Cytokine release syndrome (CRS) is a severe, potentially life-threatening immune-mediated condition characterized by excessive cytokine secretion leading to systemic inflammation and multiorgan dysfunction. In recent decades, significant progress in cancer therapy and hematopoietic stem cell transplantation has revolutionized patient outcomes, particularly with the introduction of immune-based therapies such as Chimeric Antigen Receptor T-cell therapy, bispecific T-cell engagers, and immune checkpoint inhibitors. However, these treatments are closely associated with CRS, which arises from uncontrolled T-cell activation and cytokine amplification. The severity of CRS varies depending on disease burden, immune activation strength, and therapeutic agent.
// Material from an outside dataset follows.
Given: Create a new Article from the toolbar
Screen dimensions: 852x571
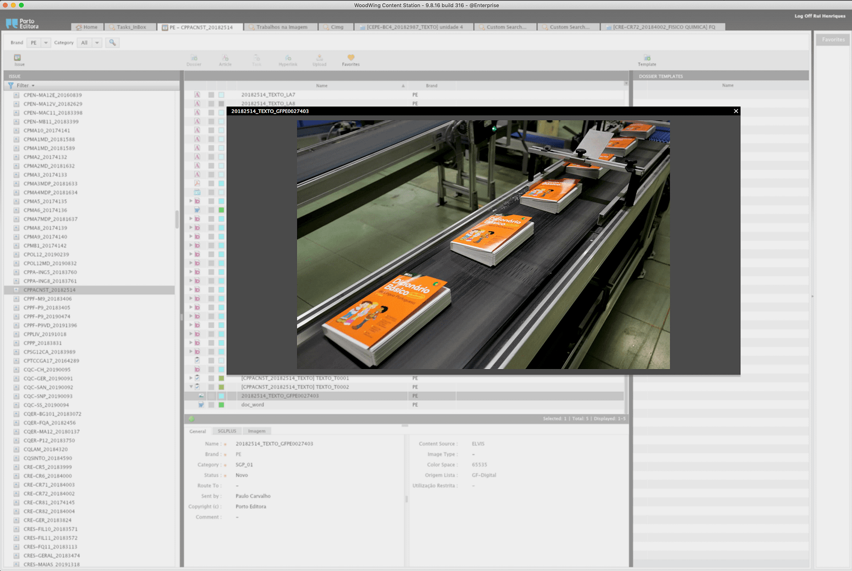Looking at the screenshot, I should (225, 58).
Interleukin-6 (IL-6) plays a central role in CRS pathophysiology, making IL-6 receptor blockade with Tocilizumab a cornerstone of treatment, along with corticosteroids and supportive care. Early recognition, grading, and prompt management are essential to prevent irreversible organ damage and death. Biomarkers, such as C-reactive protein and ferritin, assist in monitoring, although clinical parameters remain the basis of diagnosis and management. A proactive, multidisciplinary approach combining prevention, monitoring, and targeted therapy is crucial for improving outcomes and maintaining anti-tumor efficacy. Ongoing research aims to refine CRS prediction and optimize therapeutic strategies.